Le premier album des Amazones, enregistré en 1983 à Paris, avec la voix de M’Mah Sylla, est certes un succès, mais, l’année suivante, le décès de Sekou Touré entraîne leur disparition de toutes les scènes.

« Elles n’étaient plus soutenues. . . Quand un régime tombe, le positif est confondu avec le négatif », commente M. Diabaté.

« Oubliées », les Amazones ont continué à répéter, « la discipline militaire les poussant à rester ensemble », assure M. Diabaté, qui les a incitées à enregistrer leur second album, en 2005, à Bamako.

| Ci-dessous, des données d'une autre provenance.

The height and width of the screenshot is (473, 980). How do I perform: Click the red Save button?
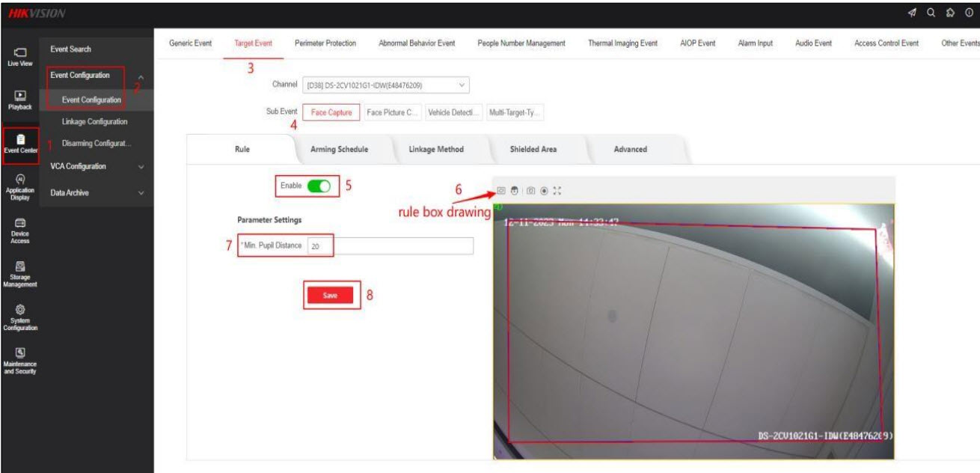pyautogui.click(x=330, y=296)
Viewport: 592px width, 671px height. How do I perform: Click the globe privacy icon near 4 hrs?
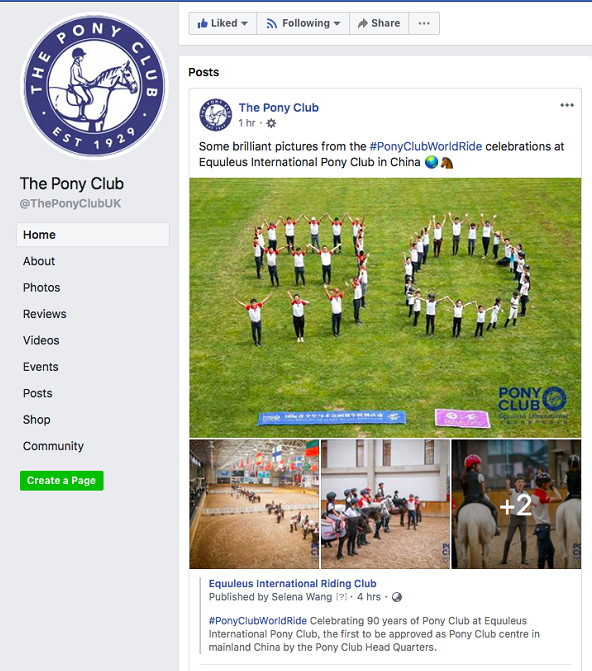click(397, 597)
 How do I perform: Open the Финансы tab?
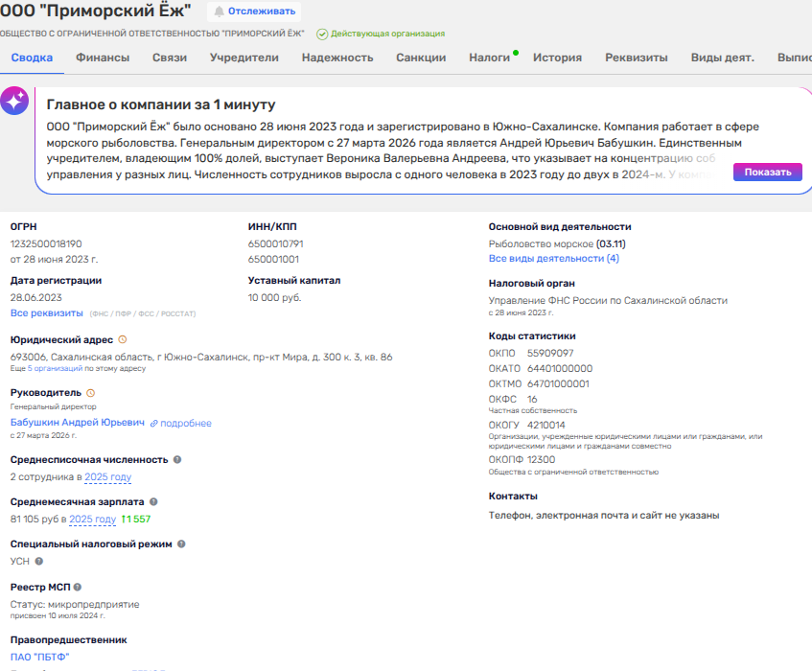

Aujourd’hui comme hier, elles se gardent bien de parler de politique, dans leur pays ouest-africain en plein marasme, où le régime du général Lansana Conté, au pouvoir depuis 24 ans, est de plus en plus contesté.

Au moins 186 personnes avaient été tuées, début 2007, quand des manifestations avaient été violemment réprimées. Et en novembre, à Conakry, des militaires ont de nouveau tué en tirant à balles réelles sur des manifestants.

M’Mah Sylla détourne le regard quand on évoque devant elle le régime et répond: « Nous ne parlons que de l’union, de la paix », dit-elle.

Une seule chanson des Amazones « magnifie le rôle joué par l’armée républicaine, et pas seulement l’armée guinéenne », assure le manager, mais « ce titre ne figure pas sur l’album ».

« Nous sommes appréciées partout! Par les anciens, par la jeunesse. . . « , assure Yaya Kouyaté, adjudant-chef de 28 ans, dont les solos de guitare électrique ont récemment résonné à Séville (Espagne), Paris, Munich (Allemagne) et Cotonou.